Układ QN3 HD współpracuje z 12 mikrofonami (o 4 więcej niż w poprzedniku) znacząco poprawiając skuteczność redukcji hałasu, jakość dźwięku i klarowność rozmów. 6 mikrofonów na kanał rozmieszczone jest następująco – 4 na obrzeżach nausznika i dwa w środku, co pozwala na automatyczne dostosowanie działania do specyfiki słuchu użytkownika, natężenia hałasu i warunków zewnętrznych (Sony Adaptive NC Optimiser).

Znaczącej poprawie uległ także tryb dźwięków otoczenia, którego działanie także może być dostosowywane automatycznie do warunków i aktywności użytkownika, przepuszczając np. tylko określony rodzaj dźwięków z zewnątrz i tłumiąc resztę – za wcześnie na pełną opinię, ale używam WH-1000XM6 od paru dni i rzeczywiście zdaje się to działać tak, jak deklaruje Sony.

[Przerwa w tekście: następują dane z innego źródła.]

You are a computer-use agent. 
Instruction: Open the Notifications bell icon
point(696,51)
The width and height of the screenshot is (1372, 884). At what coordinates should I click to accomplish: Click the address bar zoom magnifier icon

Tradycyjnie w słuchawkach Sony z wyższej półki zaimplementowany został system DSEE Extreme, tym razem z algorytmami Edge-AI, poddający muzykę interpolacji mającej na celu rekonstrukcję danych utraconych podczas kompresji. Słuchawki mają certyfikat Hi-Res Audio i obsługę wysokoprzepływnego kodeka LDAC. Technologia 360 Reality Audio Upmix for Cinema z kolei ma poprawić wrażenia przestrzenne podczas oglądania filmów. Słuchawki WH-1000XM6 obsługują także połączenia LE Audio, radykalnie zmniejszając opóźnienia dźwięku w grach i umożliwiającą odbiór transmisji Auracast z dźwiękiem o wyjątkowej jakości. Funkcje połączenia wielopunktowego i Auto Switch zapewniają bezproblemowe wybieranie aktywnego urządzenia.

WH-1000XM6

Sony WH-1000XM6 powstały we współpracy z muzykami

Producent chwali się, że w procesie powstawania nowych słuchawek brali udział inżynierowie dźwięku ze studiów Sterling Sound (Radny Merrill), Battery Studios (Mike Piacentini) i Coast Mastering (Michael Romanowski). WH-1000XM6 oczywiście nie zastąpią studyjnych monitorów, ale z pewnością przełoży się to pozytywnie na jakość dźwięku.

WH-1000XM6

Czytaj też: Nintendo Switch 2 – i już wszystko jasne. Oto ostateczna specyfikacja

Spore są też możliwości jego poprawy – w oprogramowaniu znalazł się 10-pasmowy korektor graficzny, wspominany już 360 Reality Audio Upmix for Cinema, korzystający z 360 Spatial Sound. W nieodległej przyszłości dołączy do tego współpracujący z popularnymi serwisami muzycznymi system Scene‑based Listening, dostosowujący kompleksowo odtwarzanie i działanie ANC do aktywności użytkownika.

Słuchawki dostępne będą w maju 2025 roku. Tanio niestety już było – WH-1000XM6 wycenione zostały na około 2000 zł, przy czym dokładna cena zależeć będzie od sieci handlowych.